»»

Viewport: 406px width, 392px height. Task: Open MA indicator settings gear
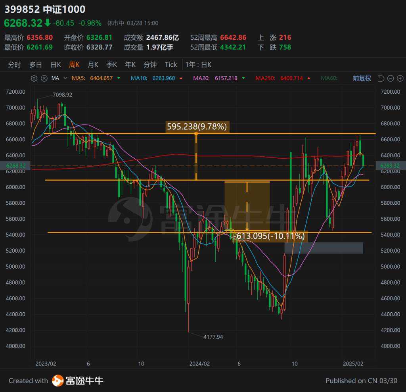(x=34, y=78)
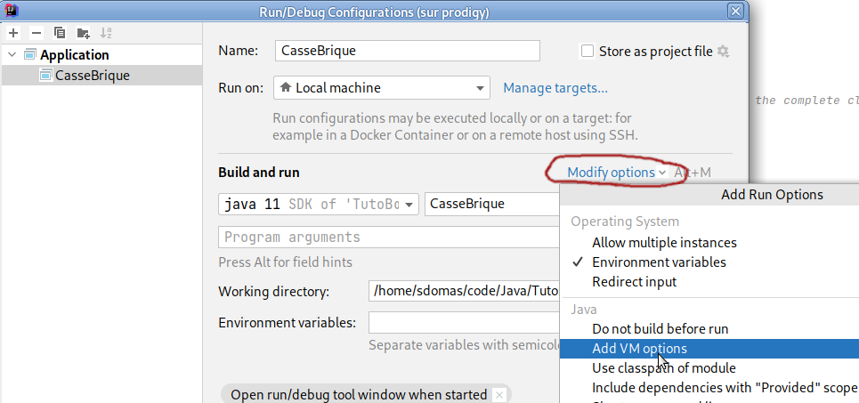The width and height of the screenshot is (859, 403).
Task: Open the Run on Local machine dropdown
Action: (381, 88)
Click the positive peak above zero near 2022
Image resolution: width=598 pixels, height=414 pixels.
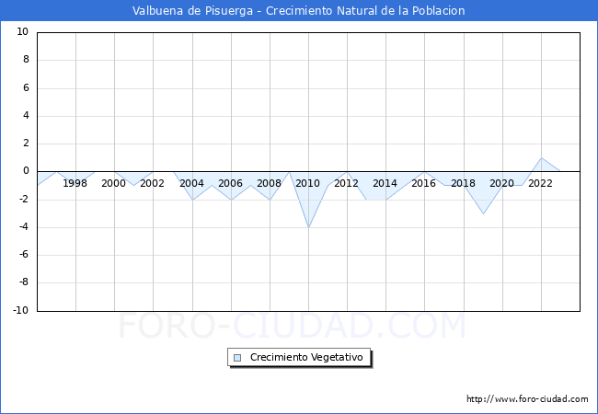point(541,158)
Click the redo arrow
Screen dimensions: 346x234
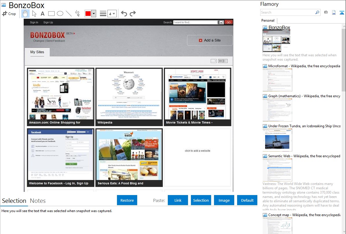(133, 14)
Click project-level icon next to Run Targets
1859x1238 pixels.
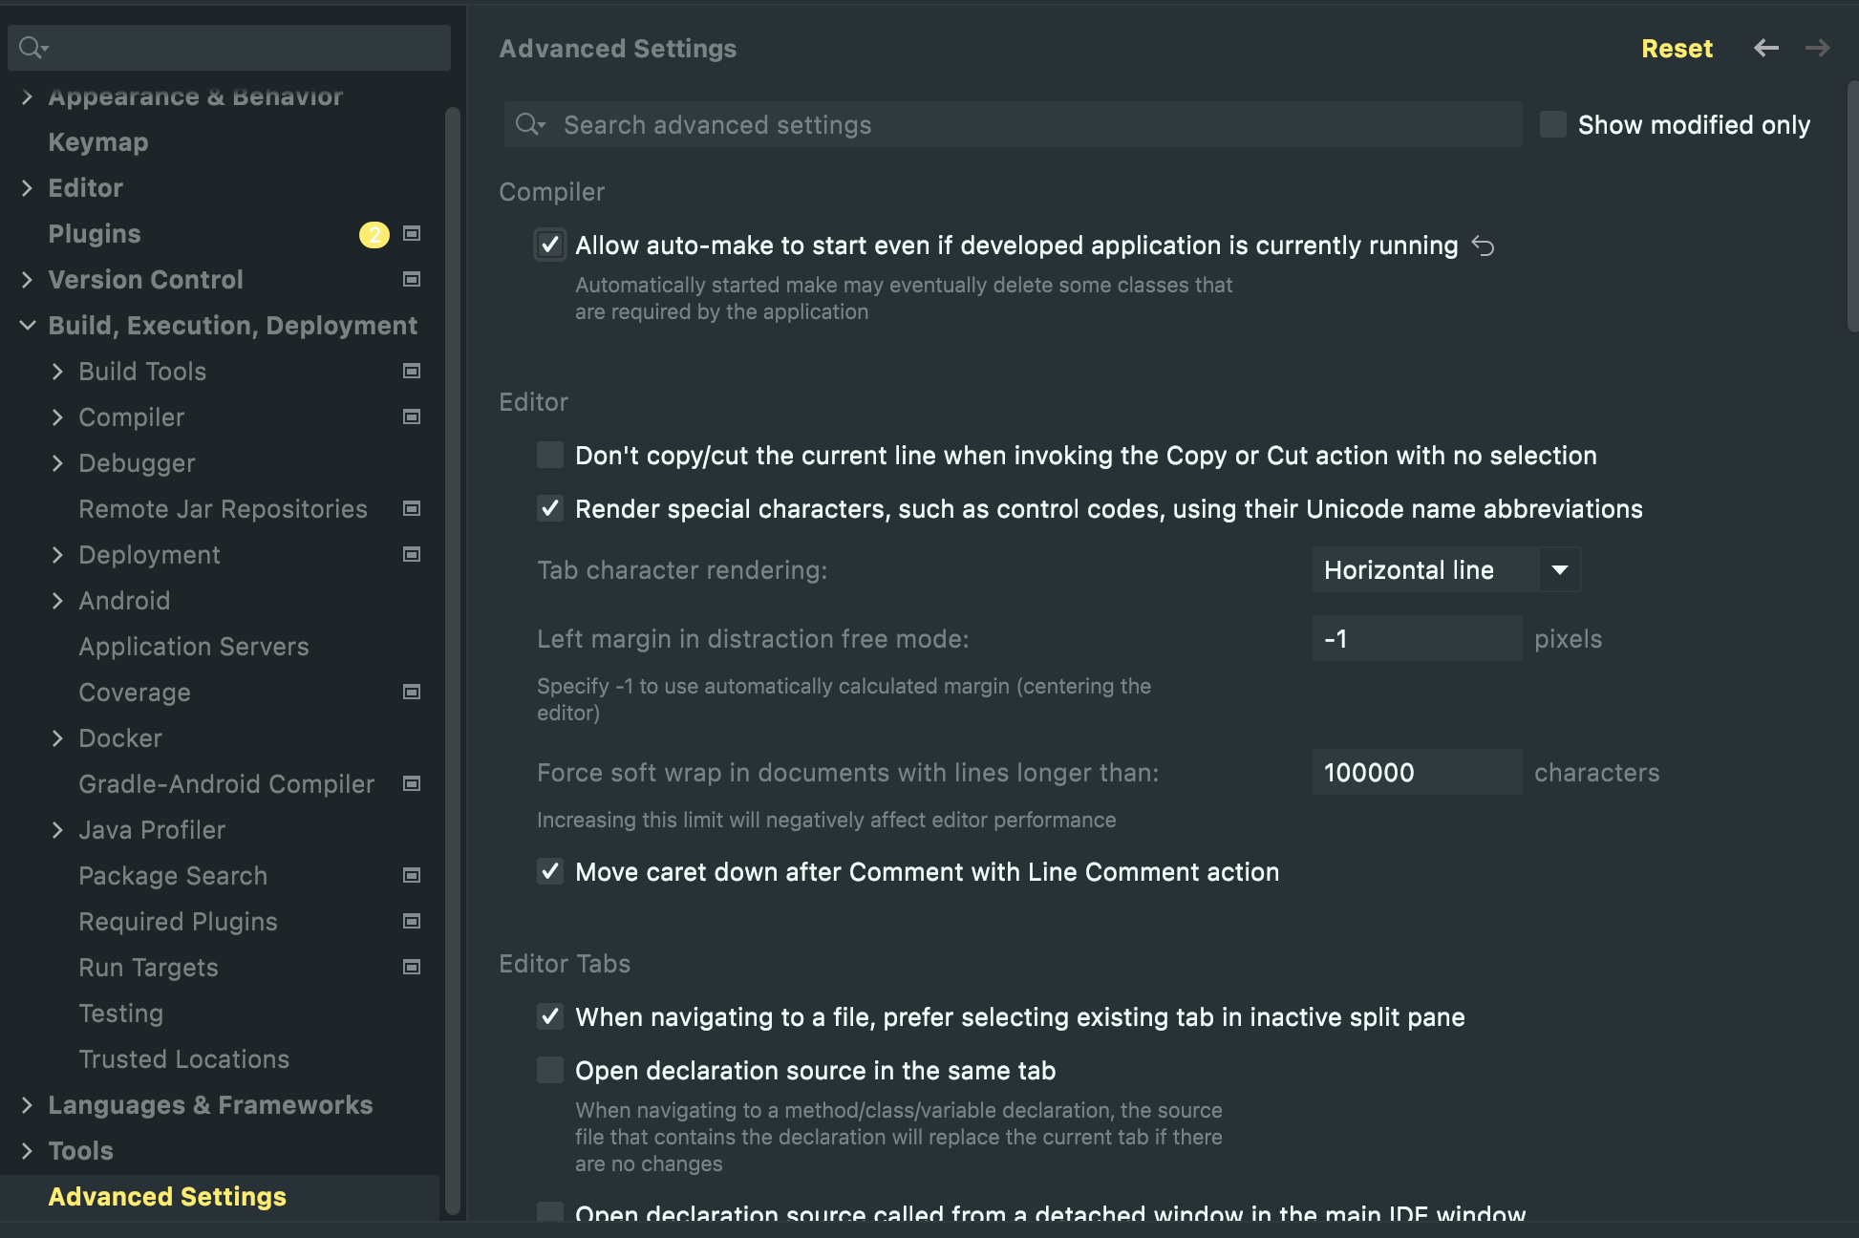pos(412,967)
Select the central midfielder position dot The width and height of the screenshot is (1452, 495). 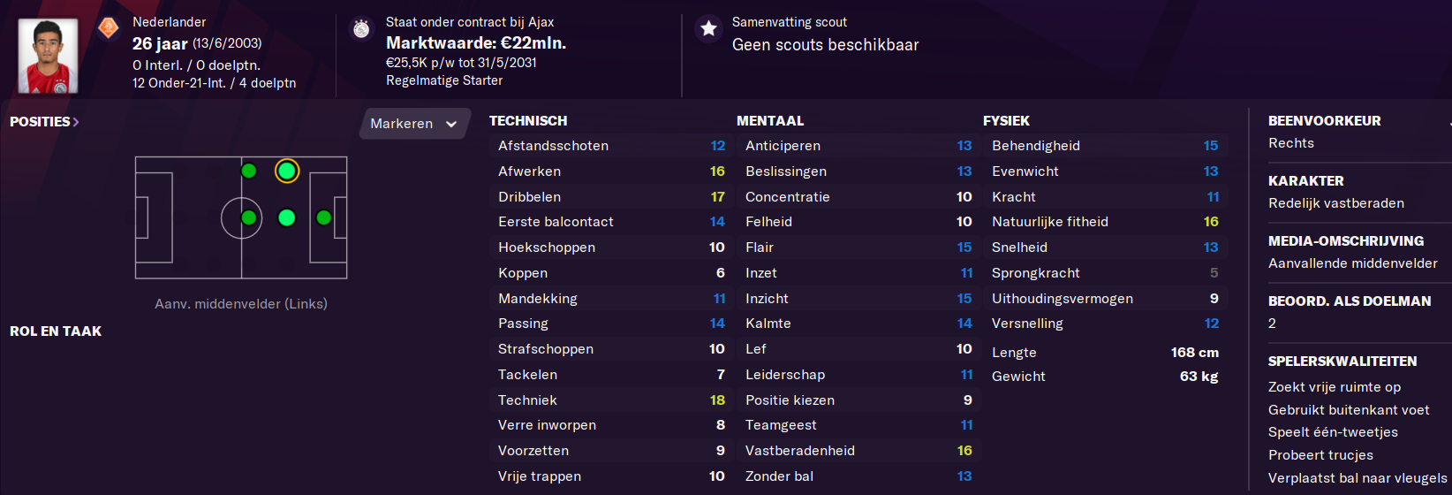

««
»»

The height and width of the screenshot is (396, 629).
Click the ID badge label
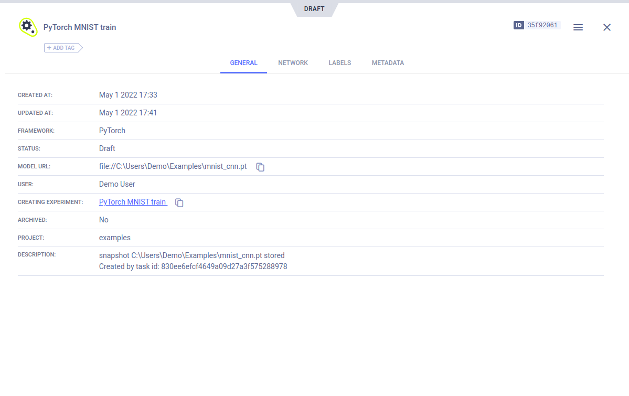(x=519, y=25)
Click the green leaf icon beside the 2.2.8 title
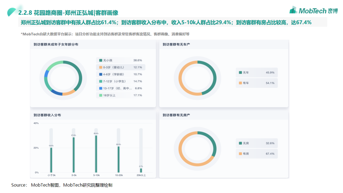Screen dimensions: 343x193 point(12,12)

««

**Requirements:** Count the lines in the records above that contain the word "pixels", and reply with the number alone.

**Solved problem:** 2